Directions:
Look for the word "computer" in the entries and copy each line where it appears.

Records for processing:
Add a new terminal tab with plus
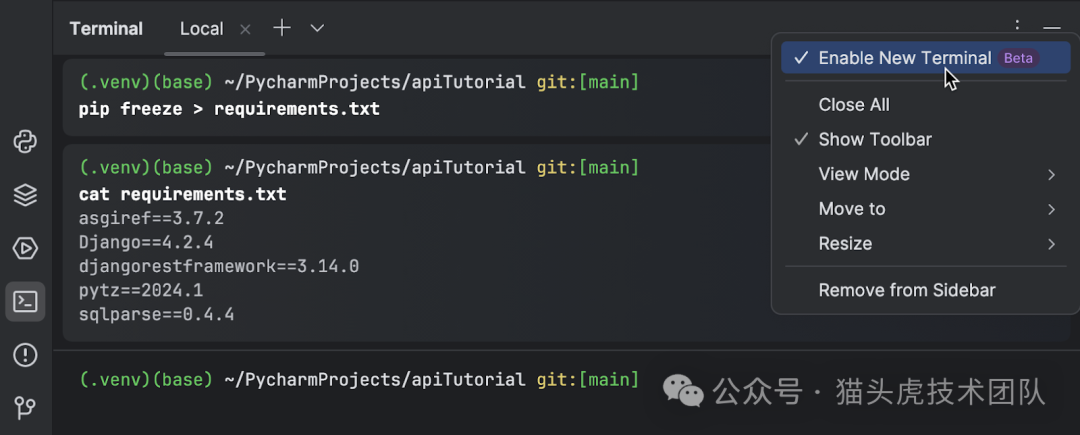The width and height of the screenshot is (1080, 435). 282,28
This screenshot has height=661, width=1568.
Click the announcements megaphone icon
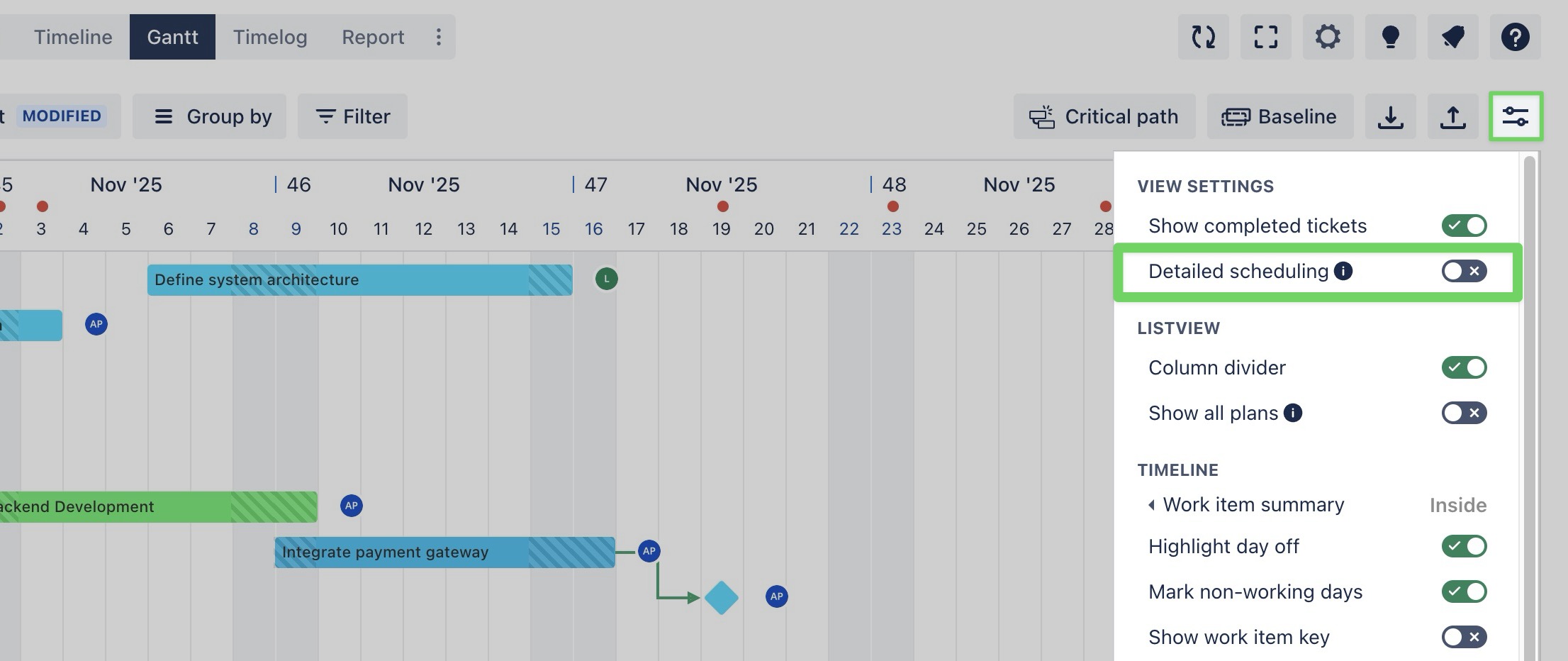pos(1452,37)
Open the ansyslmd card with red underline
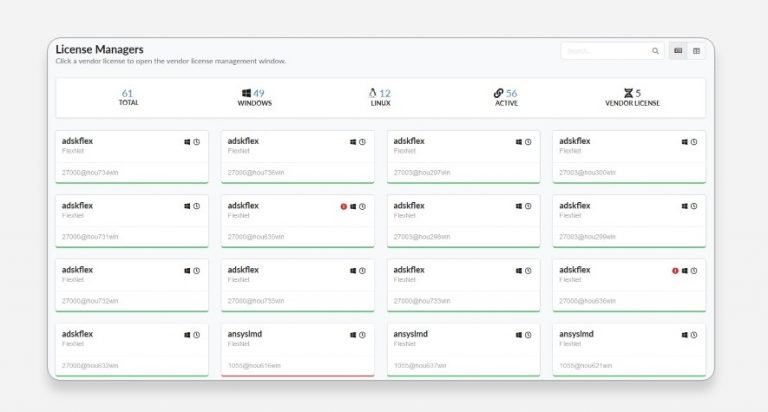 (x=297, y=350)
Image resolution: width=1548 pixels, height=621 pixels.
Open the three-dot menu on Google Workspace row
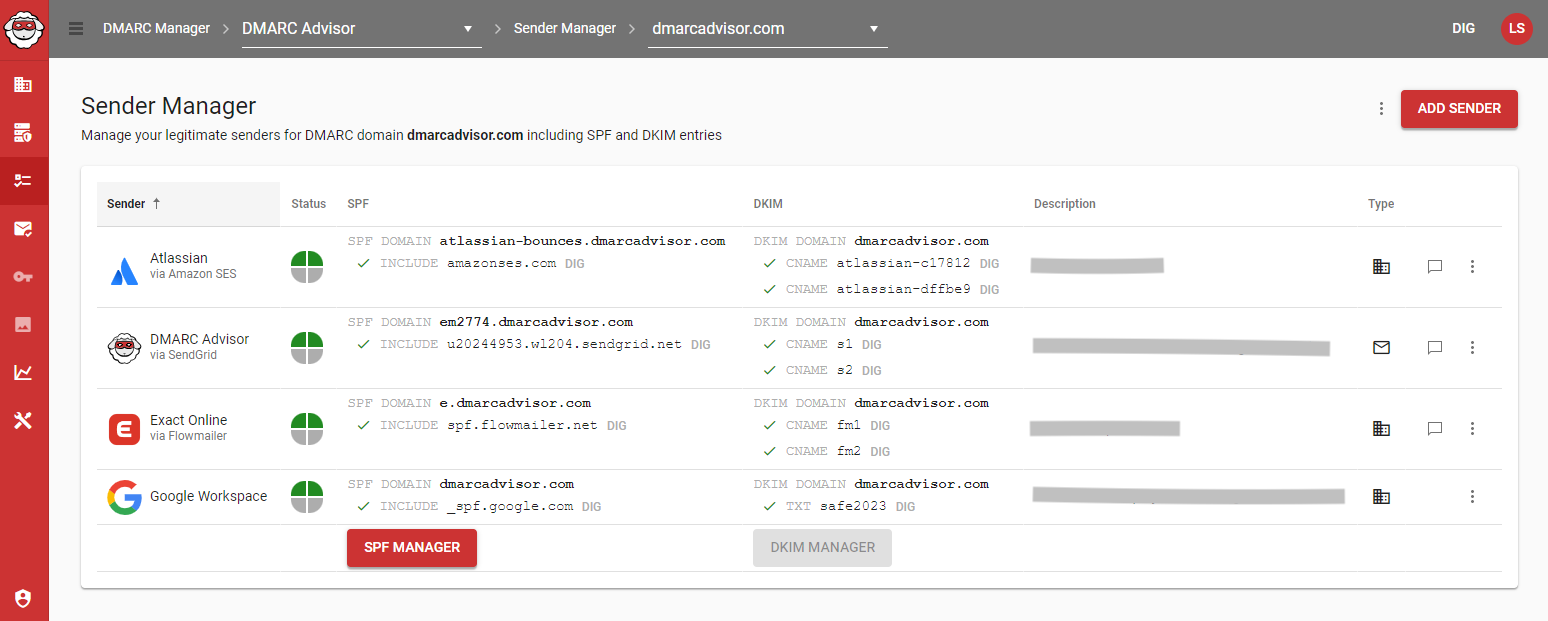1472,496
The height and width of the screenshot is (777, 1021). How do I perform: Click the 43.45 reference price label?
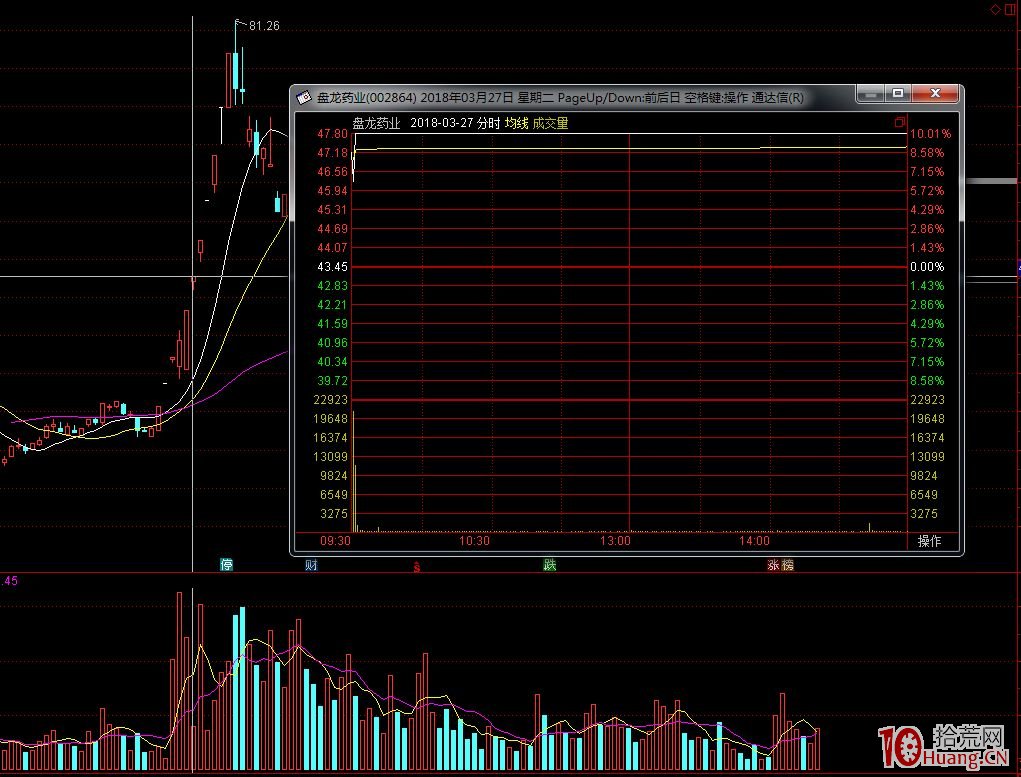(332, 267)
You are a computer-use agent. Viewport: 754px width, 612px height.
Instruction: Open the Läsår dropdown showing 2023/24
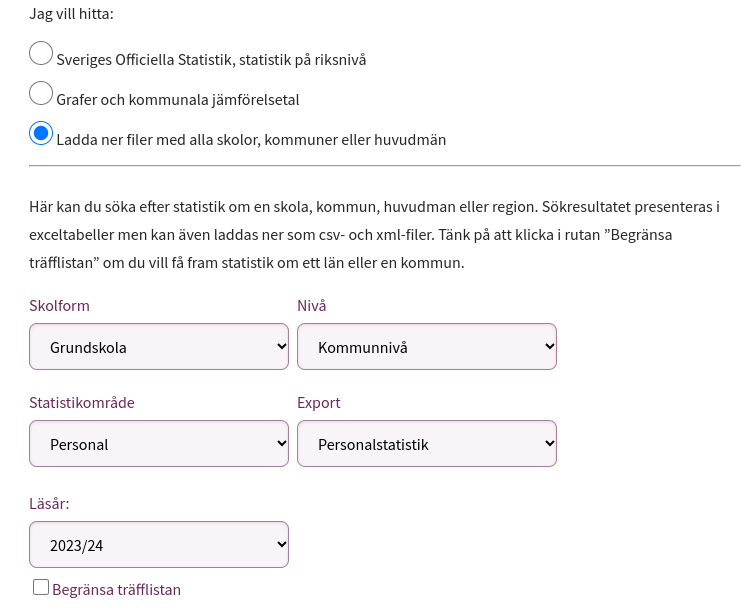pyautogui.click(x=159, y=545)
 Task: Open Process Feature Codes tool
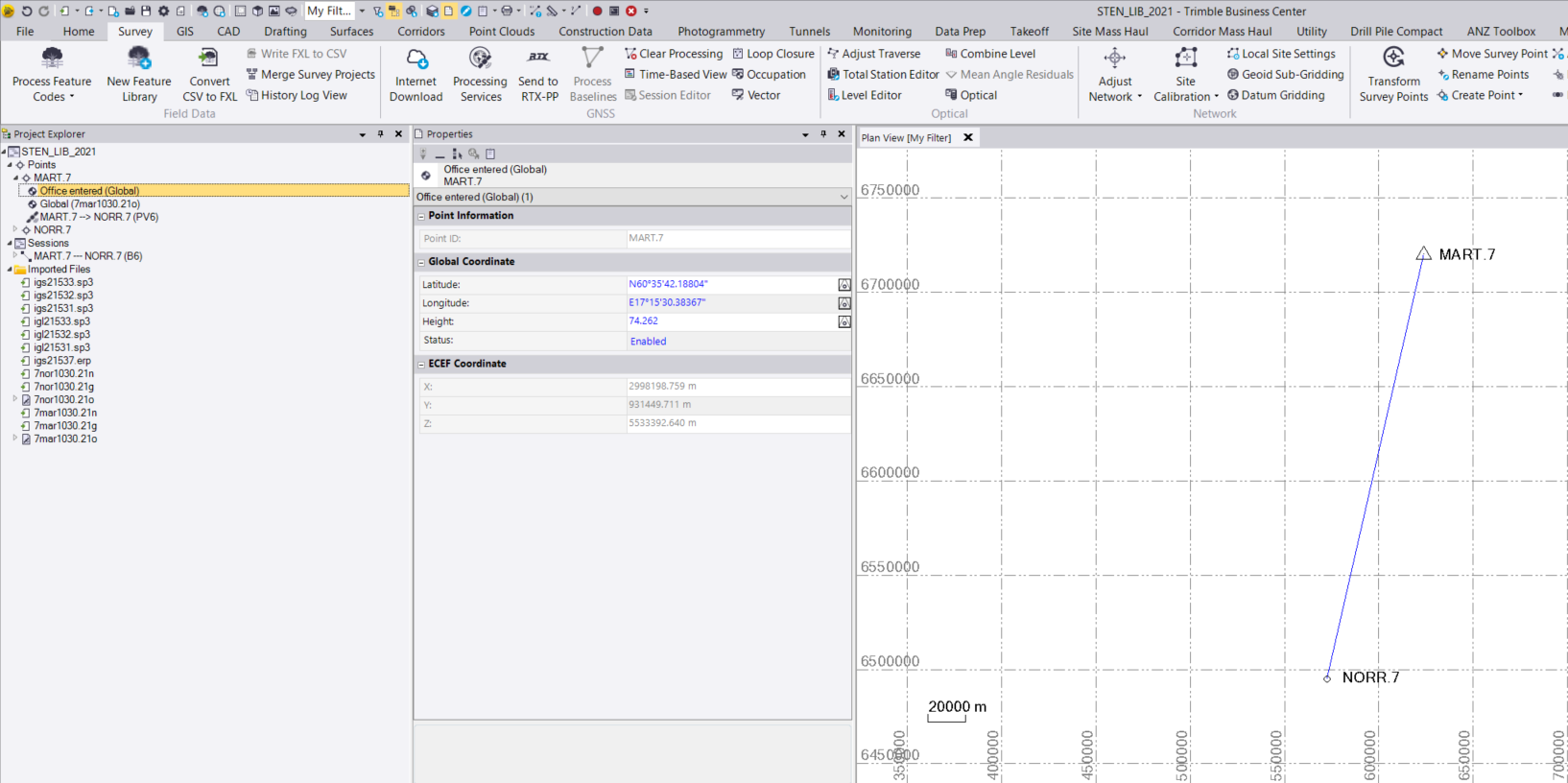tap(52, 74)
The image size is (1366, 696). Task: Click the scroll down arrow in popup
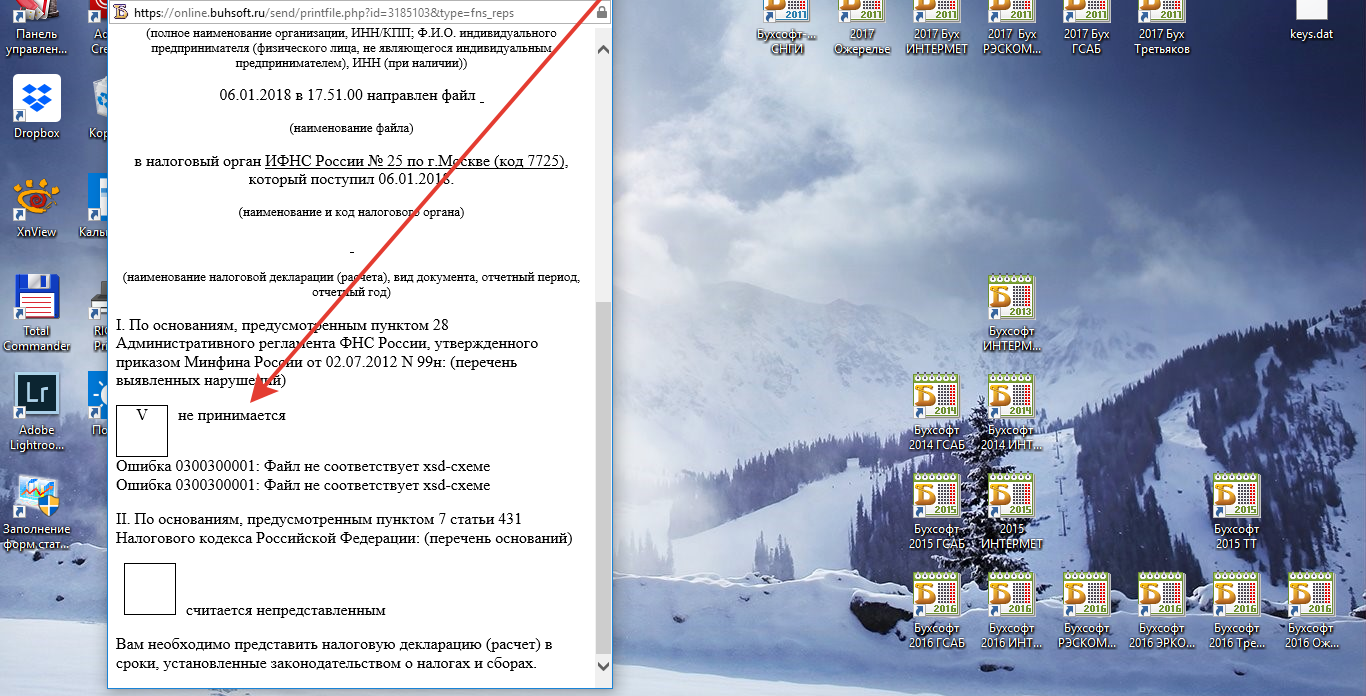pyautogui.click(x=603, y=665)
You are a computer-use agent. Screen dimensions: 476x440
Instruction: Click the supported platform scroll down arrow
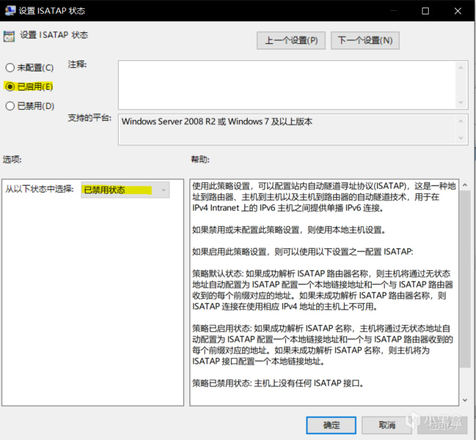(x=461, y=138)
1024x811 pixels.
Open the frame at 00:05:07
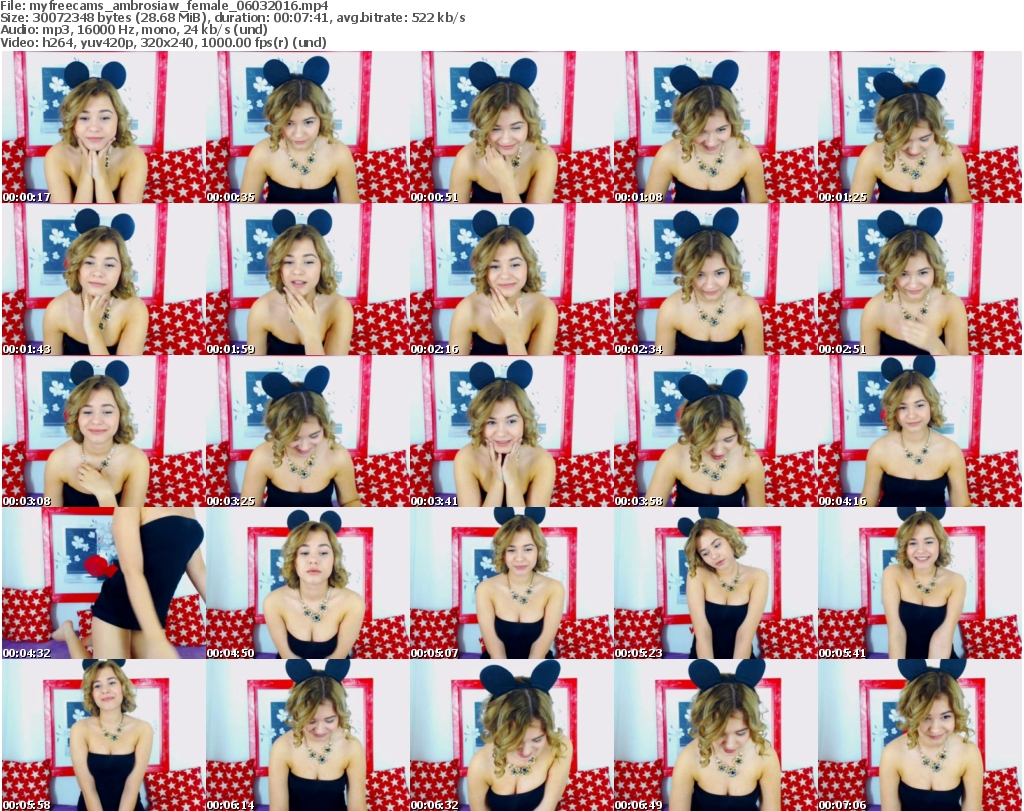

Final answer:
You are a computer-use agent. Viewport: 754px width, 612px height.
You are a computer-use agent. Screen dimensions: 476x440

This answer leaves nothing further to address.